Anyway, Steve has returned with another of his somewhat minimalist games, in which - as the opening screen will tell you - you're spirited away to a distant past, as many years before some bloke who was nailed to a plank of wood as we are beyond that time, and you're in Crete. You have to reach the centre of a maze, rescue some delightful young ladies of the day, and avoid becoming a mid-morning snack for one of Bully's more violent ancestors. Great, smashing, super, press any key to step up to the oche and throw 101 or more in 6 darts to win a speedboat...
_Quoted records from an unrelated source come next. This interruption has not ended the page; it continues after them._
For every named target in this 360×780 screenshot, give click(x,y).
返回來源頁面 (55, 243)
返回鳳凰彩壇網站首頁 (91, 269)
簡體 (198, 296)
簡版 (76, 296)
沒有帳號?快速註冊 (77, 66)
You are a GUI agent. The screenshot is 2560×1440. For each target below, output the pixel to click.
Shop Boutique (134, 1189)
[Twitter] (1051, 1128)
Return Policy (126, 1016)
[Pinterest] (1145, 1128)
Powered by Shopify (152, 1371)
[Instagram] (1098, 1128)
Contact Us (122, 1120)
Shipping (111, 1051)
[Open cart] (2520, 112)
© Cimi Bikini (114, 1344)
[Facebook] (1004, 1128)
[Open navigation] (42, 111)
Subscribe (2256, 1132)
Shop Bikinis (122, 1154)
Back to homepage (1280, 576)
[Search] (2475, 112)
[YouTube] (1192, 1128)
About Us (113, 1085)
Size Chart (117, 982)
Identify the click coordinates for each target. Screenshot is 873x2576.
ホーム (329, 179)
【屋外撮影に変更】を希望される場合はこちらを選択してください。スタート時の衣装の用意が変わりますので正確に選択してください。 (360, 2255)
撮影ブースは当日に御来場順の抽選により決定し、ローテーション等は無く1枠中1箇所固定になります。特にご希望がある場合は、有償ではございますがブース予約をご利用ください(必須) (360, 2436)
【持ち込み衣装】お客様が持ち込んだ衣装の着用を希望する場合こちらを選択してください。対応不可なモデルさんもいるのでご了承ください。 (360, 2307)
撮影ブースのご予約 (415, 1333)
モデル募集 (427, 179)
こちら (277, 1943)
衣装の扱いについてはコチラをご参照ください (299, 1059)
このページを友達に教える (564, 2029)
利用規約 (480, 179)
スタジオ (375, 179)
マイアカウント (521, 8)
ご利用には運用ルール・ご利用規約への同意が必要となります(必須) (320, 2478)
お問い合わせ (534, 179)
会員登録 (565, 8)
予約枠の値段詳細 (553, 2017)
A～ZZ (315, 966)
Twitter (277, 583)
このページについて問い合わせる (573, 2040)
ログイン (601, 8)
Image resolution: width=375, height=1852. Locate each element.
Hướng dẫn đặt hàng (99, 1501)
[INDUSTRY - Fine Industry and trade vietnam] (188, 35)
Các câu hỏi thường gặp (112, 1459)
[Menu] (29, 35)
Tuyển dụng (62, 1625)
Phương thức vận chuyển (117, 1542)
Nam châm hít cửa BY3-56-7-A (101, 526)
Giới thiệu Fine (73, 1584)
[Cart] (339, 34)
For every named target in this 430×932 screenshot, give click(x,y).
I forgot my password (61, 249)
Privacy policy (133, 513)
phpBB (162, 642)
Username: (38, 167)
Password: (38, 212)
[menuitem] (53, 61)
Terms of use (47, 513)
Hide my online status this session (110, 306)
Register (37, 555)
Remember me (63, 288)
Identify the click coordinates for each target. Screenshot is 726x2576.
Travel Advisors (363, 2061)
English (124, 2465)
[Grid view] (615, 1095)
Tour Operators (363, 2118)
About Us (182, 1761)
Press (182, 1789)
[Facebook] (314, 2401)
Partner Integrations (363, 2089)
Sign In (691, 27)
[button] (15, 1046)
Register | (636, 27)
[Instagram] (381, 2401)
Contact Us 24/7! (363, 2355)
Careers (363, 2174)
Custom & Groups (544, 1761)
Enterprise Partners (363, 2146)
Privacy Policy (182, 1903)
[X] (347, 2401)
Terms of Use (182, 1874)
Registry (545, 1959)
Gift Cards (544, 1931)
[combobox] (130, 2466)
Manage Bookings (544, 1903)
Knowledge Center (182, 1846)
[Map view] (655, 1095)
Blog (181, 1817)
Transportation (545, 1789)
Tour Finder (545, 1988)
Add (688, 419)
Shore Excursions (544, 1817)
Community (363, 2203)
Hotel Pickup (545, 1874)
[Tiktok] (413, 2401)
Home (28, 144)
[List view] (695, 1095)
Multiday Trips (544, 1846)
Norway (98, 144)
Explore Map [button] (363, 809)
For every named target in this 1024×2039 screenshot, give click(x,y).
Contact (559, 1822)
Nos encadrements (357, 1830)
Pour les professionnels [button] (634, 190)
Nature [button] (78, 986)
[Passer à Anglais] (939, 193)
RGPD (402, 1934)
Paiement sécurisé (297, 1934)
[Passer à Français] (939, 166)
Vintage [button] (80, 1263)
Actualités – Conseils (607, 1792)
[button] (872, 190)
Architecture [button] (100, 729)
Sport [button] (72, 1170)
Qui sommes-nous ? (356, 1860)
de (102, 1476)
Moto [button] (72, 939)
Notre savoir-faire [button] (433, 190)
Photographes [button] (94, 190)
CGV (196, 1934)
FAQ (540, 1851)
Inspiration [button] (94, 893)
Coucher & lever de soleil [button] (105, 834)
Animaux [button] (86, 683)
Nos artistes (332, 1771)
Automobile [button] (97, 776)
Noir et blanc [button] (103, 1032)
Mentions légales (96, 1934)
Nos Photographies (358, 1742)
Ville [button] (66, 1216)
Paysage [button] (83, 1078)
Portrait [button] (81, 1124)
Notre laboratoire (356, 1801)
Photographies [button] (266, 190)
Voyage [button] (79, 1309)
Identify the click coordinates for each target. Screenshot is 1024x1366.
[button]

...hang on, wrong game. What will actually happen is, you choose a numbered maze between 1 and 65535 - and according to the seed you give (which is duly fed to the RANDOMIZE command), a maze will be drawn on the screen, in green, in about 20 seconds. All the walls are drawn diagonally - and as soon as it's drawn, your quest begins. But rather than resembling a hero of the Minoan civilisation in any way, you're... a dot. A single pixel. And you have to move through the maze from the top of the screen to the bottom, where your reward is VIRGINS. Hopefully that doesn't mean a 4,042-year-old Star Trek convention.
If it sounds easy, it isn't. The pixel moves rather quickly, and before you know it, you'll crash into a wall and it's game over - there are no lives, you can't slow down the motion (at least not without breaking into the program and adding a PAUSE), and the controls are of the Knight Lore style - Z and X to rotate left and right as the dot moves relentlessly forward, rather than a diagonal equivalent of Q/A/O/P suitable for Q-Bert-style games (I favour A/X/K/N to move NW, SE, NE and SW respectively). And because of the randomly generated maze, there's no guarantee of a clear passage through to the bottom of the screen. Shown in the solitary screenshot is maze number 1979, which does have a path from start to VIRGINS, and I'm on that path - but in case your way is completely barred, you are given four rotators, activated with key O, which will flip the nearest wall from the NW-SE orientation to NE-SW, and vice versa.
Steve may argue that this game is stripped bare of any flim-flam. It's a mere 2,404 bytes, there's no loading screen, no redefined character set, no sound whatsoever (I checked the listing to make sure), and only the very barest congratulatory screen if you should make it through the maze, by fair means or unintentionally foul. However, I would say it's devoid of everything that piles up the Ricks in this competition! But it does play well for what it is, it would definitely have made the grade as a type-in in 1983, and there's some attention to detail in the programming, such as the error-checking routine for the maze input and two nested IF...THENs to check if there are any rotators remaining. While I appreciate that, it's still only two Ricks for effort (Steve admitted in an email that it took all of two hours to program; a loading screen would have made it three Ricks) and two masks for attainment. The controls are not particularly to my liking, but as they're not utterly ridiculous (and some people actually like Knight Lore-esque controls), it racks up no demerits. May that record continue for the whole year.
I further suggest that, despite the POINT function and the UDGs, it might be possible to de-convert this game for the ZX81. Who wants to take up the Green Challenge?